13 de agosto de 2019
13.08.2019
Sol y sombra

La gran tormenta

No deja de ser un sarcasmo que el podemismo de Iglesias busque arrimarse para poder sobrevivir al lado del que los quiere destruir

13.08.2019 | 04:00
La gran tormenta

La gran tormenta del verano llegará esta vez en otoño si el futuro más inmediato no se aleja de las previsiones. Los independentistas ensayan ya la movilización de la Diada en respuesta a la sentencia del procés mientras la vida del país transcurre en la playa. Amenaza la tensión territorial y la borrasca económica. No es el apocalipsis pero hay razones de sobra para preocuparse. El apocalipsis, la verdad, ha dado hasta ahora para hacer juegos de palabras con él y para que lo podamos seguir citando, pero en el fondo no deja de ser ficción.

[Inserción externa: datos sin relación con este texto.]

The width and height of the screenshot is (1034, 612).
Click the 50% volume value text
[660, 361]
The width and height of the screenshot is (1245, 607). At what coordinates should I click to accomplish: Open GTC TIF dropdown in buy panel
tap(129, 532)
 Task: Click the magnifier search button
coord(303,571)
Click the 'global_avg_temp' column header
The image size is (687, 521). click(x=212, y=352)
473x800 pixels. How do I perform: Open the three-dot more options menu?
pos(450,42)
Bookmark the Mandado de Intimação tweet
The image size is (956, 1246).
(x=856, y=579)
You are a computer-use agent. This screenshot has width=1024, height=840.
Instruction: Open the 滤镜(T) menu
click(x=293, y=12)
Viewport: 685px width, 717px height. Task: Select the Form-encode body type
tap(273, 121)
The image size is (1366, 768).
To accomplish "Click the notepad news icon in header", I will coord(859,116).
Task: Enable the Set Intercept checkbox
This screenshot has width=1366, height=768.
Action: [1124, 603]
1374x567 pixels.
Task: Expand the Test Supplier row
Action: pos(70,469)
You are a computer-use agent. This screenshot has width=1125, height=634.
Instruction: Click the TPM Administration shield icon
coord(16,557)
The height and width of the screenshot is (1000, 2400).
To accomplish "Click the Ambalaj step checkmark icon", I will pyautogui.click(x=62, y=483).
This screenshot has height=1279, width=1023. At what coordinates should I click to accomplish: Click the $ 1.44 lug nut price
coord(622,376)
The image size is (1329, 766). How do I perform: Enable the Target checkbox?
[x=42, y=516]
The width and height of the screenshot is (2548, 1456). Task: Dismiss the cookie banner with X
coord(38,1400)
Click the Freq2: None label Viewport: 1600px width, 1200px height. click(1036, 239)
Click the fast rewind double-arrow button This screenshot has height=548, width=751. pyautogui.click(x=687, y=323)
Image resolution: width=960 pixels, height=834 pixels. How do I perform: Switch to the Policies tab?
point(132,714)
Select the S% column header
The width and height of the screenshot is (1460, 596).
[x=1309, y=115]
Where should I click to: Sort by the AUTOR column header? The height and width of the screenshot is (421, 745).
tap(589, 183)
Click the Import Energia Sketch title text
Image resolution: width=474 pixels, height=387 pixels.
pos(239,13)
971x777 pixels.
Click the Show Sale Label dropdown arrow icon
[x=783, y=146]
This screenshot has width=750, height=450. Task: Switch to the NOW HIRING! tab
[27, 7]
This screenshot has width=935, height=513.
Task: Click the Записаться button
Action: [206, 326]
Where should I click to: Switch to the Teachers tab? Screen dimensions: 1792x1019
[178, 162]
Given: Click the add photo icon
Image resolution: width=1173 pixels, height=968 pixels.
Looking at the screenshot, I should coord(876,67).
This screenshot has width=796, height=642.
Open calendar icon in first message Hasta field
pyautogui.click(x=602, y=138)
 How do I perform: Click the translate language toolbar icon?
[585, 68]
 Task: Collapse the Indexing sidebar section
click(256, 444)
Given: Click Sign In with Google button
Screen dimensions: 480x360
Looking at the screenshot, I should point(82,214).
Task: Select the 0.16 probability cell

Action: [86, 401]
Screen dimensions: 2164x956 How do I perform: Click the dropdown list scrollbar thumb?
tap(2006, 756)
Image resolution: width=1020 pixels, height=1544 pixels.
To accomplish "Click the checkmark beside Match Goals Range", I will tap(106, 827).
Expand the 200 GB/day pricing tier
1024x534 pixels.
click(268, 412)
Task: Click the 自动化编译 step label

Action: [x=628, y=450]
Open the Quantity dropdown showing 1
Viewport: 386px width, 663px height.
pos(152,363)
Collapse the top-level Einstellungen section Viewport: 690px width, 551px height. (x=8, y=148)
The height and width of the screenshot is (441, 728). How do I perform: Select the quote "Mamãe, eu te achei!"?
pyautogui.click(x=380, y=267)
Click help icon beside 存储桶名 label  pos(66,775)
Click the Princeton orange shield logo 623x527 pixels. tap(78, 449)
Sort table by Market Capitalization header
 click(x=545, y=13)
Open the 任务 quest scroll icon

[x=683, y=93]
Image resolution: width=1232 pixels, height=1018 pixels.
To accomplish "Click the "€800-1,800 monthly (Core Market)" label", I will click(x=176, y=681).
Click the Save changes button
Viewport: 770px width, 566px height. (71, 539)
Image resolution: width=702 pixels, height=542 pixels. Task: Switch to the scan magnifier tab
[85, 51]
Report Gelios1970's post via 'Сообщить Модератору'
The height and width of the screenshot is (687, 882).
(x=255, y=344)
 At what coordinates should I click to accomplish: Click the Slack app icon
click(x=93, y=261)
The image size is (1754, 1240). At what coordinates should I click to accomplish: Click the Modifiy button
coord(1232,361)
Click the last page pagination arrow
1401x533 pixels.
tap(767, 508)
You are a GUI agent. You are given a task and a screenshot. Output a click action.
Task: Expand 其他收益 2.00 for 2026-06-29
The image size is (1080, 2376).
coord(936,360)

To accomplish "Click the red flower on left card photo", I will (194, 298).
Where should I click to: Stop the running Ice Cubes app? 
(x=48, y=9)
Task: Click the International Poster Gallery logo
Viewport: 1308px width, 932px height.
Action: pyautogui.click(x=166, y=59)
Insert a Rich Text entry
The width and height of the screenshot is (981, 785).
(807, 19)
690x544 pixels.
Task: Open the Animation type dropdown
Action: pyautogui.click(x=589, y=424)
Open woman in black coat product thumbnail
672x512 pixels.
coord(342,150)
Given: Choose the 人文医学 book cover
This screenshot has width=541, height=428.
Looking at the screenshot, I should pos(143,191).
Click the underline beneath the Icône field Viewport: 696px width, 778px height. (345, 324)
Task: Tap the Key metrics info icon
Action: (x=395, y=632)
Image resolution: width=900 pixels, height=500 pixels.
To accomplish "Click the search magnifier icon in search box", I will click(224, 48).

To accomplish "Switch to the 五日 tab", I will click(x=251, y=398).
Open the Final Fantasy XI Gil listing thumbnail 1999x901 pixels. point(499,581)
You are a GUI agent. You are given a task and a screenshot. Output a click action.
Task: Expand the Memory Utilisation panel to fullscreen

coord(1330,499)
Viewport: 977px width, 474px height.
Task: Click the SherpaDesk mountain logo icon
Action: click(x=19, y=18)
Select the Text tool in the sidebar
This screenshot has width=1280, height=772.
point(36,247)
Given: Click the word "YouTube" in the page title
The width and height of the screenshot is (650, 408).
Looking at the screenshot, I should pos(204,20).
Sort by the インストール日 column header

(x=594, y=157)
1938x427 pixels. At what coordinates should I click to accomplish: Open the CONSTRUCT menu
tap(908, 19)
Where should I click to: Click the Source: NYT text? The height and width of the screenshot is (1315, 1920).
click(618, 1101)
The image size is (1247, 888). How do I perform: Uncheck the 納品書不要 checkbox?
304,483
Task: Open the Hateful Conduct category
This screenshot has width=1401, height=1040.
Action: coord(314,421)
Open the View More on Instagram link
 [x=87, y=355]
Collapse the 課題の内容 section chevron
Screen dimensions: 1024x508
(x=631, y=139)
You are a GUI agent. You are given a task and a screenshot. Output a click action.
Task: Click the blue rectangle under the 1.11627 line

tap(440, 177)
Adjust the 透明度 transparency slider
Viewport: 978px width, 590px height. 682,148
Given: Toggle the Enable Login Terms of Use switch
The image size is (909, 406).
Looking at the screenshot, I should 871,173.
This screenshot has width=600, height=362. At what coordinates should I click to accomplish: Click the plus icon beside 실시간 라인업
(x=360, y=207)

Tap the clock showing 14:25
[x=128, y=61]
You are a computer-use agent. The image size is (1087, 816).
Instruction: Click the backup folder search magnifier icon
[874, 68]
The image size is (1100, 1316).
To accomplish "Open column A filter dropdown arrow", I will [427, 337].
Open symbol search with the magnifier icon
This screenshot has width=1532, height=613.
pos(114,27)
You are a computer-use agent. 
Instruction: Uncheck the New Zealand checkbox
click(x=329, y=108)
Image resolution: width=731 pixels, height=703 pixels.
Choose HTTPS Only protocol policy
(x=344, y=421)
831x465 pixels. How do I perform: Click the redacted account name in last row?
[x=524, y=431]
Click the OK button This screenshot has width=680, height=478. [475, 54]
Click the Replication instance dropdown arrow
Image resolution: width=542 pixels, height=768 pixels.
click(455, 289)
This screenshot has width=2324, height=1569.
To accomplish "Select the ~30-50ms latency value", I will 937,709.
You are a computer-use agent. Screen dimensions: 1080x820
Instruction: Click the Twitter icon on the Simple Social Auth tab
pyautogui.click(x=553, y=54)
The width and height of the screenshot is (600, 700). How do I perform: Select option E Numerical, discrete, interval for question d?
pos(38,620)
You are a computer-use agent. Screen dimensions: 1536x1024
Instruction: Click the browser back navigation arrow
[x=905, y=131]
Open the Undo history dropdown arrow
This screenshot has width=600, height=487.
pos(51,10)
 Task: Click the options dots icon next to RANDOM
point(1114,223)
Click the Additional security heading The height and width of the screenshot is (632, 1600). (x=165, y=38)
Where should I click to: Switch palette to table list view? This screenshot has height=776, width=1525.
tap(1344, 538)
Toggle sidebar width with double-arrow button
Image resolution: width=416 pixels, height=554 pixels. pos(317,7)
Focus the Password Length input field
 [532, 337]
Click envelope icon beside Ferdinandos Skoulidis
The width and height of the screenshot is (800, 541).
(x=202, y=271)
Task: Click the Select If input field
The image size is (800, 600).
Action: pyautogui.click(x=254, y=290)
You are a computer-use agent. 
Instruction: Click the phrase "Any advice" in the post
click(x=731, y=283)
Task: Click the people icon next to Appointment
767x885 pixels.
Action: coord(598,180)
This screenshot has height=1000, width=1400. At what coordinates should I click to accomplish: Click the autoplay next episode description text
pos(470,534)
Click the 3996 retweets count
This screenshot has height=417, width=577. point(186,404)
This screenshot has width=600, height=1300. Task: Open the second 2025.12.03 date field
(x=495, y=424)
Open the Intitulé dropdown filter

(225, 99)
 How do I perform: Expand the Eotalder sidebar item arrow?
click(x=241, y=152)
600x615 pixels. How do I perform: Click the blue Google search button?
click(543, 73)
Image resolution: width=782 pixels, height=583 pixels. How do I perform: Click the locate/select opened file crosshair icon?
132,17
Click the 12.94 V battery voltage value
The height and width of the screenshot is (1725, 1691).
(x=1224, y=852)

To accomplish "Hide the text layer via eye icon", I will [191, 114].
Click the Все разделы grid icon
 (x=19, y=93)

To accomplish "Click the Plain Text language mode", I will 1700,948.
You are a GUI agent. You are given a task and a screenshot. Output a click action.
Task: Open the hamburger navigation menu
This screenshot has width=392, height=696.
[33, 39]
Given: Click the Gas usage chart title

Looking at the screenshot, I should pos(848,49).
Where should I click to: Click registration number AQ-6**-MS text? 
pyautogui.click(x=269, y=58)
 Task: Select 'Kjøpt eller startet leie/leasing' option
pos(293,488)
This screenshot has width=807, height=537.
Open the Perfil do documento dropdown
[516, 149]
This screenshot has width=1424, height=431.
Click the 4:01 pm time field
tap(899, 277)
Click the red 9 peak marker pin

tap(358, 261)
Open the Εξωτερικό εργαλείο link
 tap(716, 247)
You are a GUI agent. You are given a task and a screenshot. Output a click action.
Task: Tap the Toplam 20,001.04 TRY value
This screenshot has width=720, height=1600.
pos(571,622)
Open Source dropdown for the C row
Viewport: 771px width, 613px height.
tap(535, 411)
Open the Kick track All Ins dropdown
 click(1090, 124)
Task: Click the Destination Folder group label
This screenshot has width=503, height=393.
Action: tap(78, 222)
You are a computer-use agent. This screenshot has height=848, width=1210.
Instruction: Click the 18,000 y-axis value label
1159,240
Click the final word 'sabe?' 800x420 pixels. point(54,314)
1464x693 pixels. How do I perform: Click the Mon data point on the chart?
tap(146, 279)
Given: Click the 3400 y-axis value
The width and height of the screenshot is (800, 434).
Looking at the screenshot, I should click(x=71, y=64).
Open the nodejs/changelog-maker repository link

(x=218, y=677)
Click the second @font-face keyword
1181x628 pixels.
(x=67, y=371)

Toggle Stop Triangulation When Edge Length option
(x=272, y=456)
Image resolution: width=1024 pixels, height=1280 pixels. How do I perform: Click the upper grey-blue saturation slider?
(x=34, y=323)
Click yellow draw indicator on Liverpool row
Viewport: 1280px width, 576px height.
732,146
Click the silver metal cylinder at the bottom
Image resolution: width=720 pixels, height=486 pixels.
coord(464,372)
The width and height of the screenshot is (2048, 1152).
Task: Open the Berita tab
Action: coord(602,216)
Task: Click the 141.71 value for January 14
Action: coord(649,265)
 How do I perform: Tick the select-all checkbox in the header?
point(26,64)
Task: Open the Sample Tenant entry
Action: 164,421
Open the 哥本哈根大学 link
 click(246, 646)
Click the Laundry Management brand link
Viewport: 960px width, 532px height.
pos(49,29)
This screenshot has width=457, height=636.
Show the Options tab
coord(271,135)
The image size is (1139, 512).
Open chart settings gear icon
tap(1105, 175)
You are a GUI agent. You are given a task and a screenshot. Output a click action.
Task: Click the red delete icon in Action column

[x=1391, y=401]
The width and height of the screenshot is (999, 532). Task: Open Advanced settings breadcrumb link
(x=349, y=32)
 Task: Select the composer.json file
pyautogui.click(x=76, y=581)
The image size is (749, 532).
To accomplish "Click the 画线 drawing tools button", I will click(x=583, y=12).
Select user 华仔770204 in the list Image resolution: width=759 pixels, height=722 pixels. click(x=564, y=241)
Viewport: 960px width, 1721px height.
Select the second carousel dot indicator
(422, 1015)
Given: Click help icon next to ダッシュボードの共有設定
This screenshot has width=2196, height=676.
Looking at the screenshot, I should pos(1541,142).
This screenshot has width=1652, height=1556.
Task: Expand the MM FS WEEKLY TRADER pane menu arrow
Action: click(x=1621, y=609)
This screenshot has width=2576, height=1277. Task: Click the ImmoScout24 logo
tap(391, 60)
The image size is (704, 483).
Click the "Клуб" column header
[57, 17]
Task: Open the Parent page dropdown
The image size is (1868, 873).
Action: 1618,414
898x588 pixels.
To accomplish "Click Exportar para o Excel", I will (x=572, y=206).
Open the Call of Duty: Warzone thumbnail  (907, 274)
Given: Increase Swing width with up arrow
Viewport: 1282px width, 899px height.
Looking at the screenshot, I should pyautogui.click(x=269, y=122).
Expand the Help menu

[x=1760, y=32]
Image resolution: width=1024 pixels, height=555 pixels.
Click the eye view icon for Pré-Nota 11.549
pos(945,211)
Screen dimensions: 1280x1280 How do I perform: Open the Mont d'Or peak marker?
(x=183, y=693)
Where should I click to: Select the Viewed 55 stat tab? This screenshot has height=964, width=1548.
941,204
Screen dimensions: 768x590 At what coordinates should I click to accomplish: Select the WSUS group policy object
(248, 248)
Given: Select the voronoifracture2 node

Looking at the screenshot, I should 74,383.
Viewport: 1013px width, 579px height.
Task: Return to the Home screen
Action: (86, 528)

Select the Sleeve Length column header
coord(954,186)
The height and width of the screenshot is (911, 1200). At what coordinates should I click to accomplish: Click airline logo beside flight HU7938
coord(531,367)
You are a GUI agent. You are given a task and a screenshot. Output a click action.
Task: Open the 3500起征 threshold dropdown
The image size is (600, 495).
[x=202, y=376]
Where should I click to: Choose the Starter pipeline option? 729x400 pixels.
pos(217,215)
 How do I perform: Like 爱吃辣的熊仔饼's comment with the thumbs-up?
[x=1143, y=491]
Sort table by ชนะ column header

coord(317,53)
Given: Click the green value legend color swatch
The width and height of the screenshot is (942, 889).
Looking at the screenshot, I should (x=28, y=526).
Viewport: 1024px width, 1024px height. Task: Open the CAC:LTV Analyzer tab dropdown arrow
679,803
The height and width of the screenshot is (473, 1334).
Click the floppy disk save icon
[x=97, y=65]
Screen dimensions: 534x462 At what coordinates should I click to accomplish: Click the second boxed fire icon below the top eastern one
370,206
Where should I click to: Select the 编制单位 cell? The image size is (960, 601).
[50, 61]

Si los políticos no agitasen la propaganda para hacernos creer lo que en realidad no es la política, todos estaríamos mucho más confiados en las posibilidades que ofrece esta para resolver los problemas colectivos. Pero no sucede así, el principal objetivo del relato que la seduce es estigmatizar al adversario de manera que el elector sucumba al canto de las sirenas. Sánchez, en el fondo, no quiere asociarse con Podemos, busca arrinconarlo hasta que desaparezca y el PSOE pueda hacerse con los votos de la izquierda populista. En el fondo no deja de ser un sarcasmo que el podemismo de Iglesias busque arrimarse para poder sobrevivir al lado del que los quiere destruir. Todos, de derecha a izquierda, de izquierda a derecha, buscan desgastarse unos a otros. España es solo una excusa.

El problema está en lo que viene. Nadie sabe si como solución es mejor un gobierno de chichinabo que volver a intentarlo en las urnas con la posibilidad de que todo siga igual. Los que se decantan por lo primero suponen que salga lo que salga de este invento será mejor que volver a empezar, por razones de funcionalidad institucional y porque creen que un país no puede seguir sometido de esta manera a la provisionalidad. Al final de todo, el ojo mira hondamente el horizonte que la verticalidad ignora.